■ Goal ■
Edit the entries below by replacing every occurrence of "Image resolution" with "Display size". Leave everything else unchanged.

[Entries for locating words and elements]
§
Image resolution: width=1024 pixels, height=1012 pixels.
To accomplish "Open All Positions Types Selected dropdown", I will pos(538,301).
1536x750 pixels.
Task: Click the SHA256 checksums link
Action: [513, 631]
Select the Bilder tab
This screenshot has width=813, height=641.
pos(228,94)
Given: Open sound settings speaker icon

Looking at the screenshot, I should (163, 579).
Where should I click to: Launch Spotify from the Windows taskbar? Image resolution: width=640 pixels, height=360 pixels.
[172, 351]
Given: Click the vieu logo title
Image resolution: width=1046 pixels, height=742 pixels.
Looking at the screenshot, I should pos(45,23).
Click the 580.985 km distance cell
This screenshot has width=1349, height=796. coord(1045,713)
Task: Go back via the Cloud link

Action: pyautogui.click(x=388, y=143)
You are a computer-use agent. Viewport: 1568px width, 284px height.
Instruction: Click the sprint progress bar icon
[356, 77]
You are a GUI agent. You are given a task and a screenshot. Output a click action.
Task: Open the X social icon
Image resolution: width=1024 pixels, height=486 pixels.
§
■ Result ■
Display size: width=1024 pixels, height=1012 pixels.
To accomplish "Open All Positions Types Selected dropdown", I will pos(538,301).
1536x750 pixels.
Task: Click the SHA256 checksums link
Action: [513, 631]
Select the Bilder tab
This screenshot has width=813, height=641.
pos(228,94)
Given: Open sound settings speaker icon

Looking at the screenshot, I should (163, 579).
Where should I click to: Launch Spotify from the Windows taskbar? Display size: width=640 pixels, height=360 pixels.
[172, 351]
Given: Click the vieu logo title
Display size: width=1046 pixels, height=742 pixels.
Looking at the screenshot, I should pos(45,23).
Click the 580.985 km distance cell
This screenshot has width=1349, height=796. coord(1045,713)
Task: Go back via the Cloud link

Action: pyautogui.click(x=388, y=143)
You are a computer-use agent. Viewport: 1568px width, 284px height.
Instruction: Click the sprint progress bar icon
[356, 77]
You are a GUI agent. You are given a task and a screenshot. Output a click action.
Task: Open the X social icon
Display size: width=1024 pixels, height=486 pixels.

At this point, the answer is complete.